Nantes is a city of history, both past and present, reveling in her tumultuous past while carving her own future out of exotic wood, aluminum, glass and daring. Her marketplace and monuments breathe France and her traditions, yet innovation has always been a sure sign of her personality. Henri IV selected Nantes to be the signature city of his famous Edict in 1598, an order of tolerance and religious freedom; former capital of Brittany, Nantes was the home of Anne de Bretagne, Duchess of Brittany, married to two Kings of France yet a woman who managed to keep power and control of her duchy firmly in her own hands while assuring its future unification with France. Like all French cities, the light and dark clash, a never-ending struggle in the history books; her valiant resistance during the French Revolution or the World Wars stands elbow to elbow with her turbulent role in the Commerce Triangulaire, the Slave Trade. Once one of Europe’s richest, most important port cities, she built her fame and fortune on this trade of men for goods, vanilla and spices, tobacco and rum, and her shipping magnates became very wealthy indeed.


Nantes is a city of sadness, a city of hope. Only the shadow of those former dark times whisper to us from her streets, the heartbeats and tears of how many men and women held captive pulsing up through the sidewalks where wealthy merchants sauntered, ghostly water lapping up against the sides of ships where captains once shouted orders and goods were unloaded onto the bustling, crowded quays. The streets we walk over were once this river, now sand and asphalt and tar, filled in and paved over in an effort to forget. The sidewalks still groan under the weight of the majestic white apartment buildings, elegant swirls of dark ironwork against the pure, snowy white stone, homes now buckling under the weight of time, the same once built for those proud merchants in the Glory Years of the 19th Century, apartments still paneled in wood, ceilings graced by rosaces and French windows overlooking what was once their river, luxurious buildings from which, day after day, they would step out of right into the river from which their wealth flowed.

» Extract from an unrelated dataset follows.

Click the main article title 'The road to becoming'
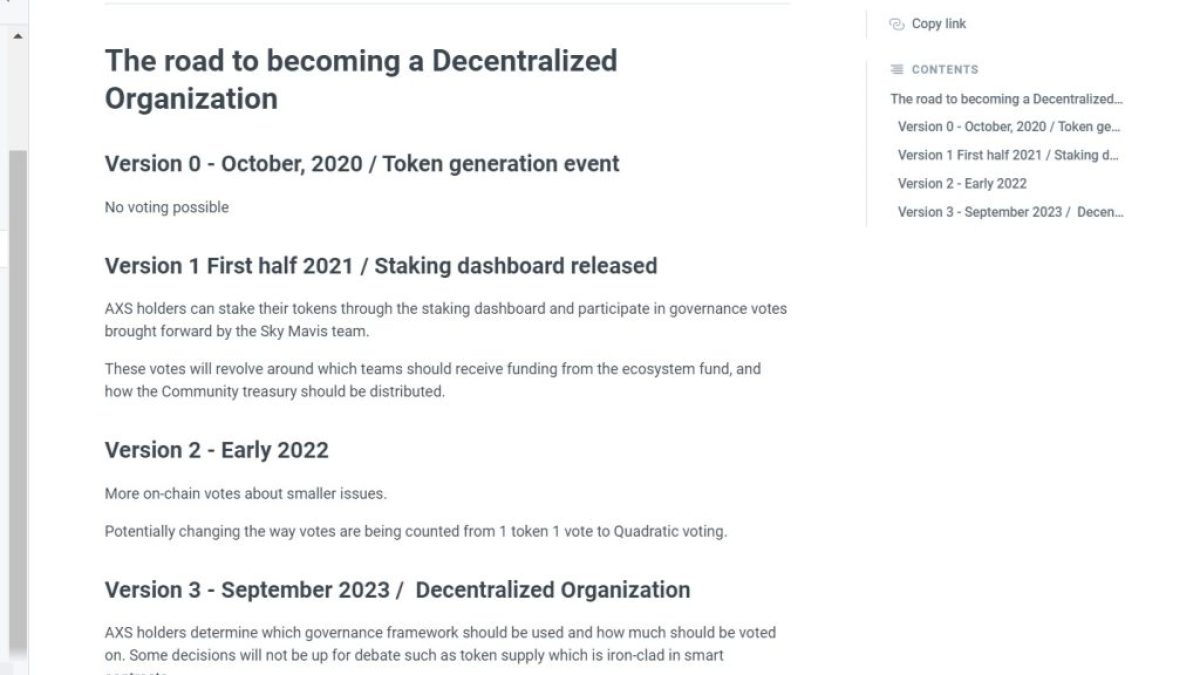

Now these old buildings, still elegant and proud, reminders of her turbulent past, stand side by side new, gorgeous, contemporary buildings, signs of her future, all iron, wood, glass and cement, astonishing in their colors, silver, blue, orange, black & white, buildings that twist and turn and bend at odd angles, buildings that curve gracefully, buildings that incorporate the old and the new, buildings sprinkled higgledy-piggledy all over this modern town that we have grown to love so well. Gardens bloom throughout the city, Japanese gardens on the Ile de Versailles, exotic gardens built under the graceful metal vaults of former smelting works on the Ile de Nante or sprouting from iron, cement and steel of what was once the city’s shipyard. Nantes is an exciting city that lives and breathes her history every single day, this former proud capital of Brittany, home of Kings and Queens, yet equally a city that embraces everything that is new and modern, a city that has successfully and harmoniously wedded the past and the future in more than just her architecture, having given birth to such diverse festivals as La Folle Journée (classical music), Les Rendez-Vous de l'Erdre (Jazz), Utopiales (Science Fiction) and La Festival des 3 Continents (the Cinema of 3 Continents: Asia, Africa & Latin America). Nantes is the home of the outlandish machines of the world famous Royal de Luxe theatre bringing the futuristic stories of Jules Verne to the streets. Nantes was the birthplace of such forward-thinking, socially innovative yet traditional industries as LU, the world famous cookie factory and was the city of the first public transport system in the world with the creation of public omnibuses and the first city in France to have a public tramway system.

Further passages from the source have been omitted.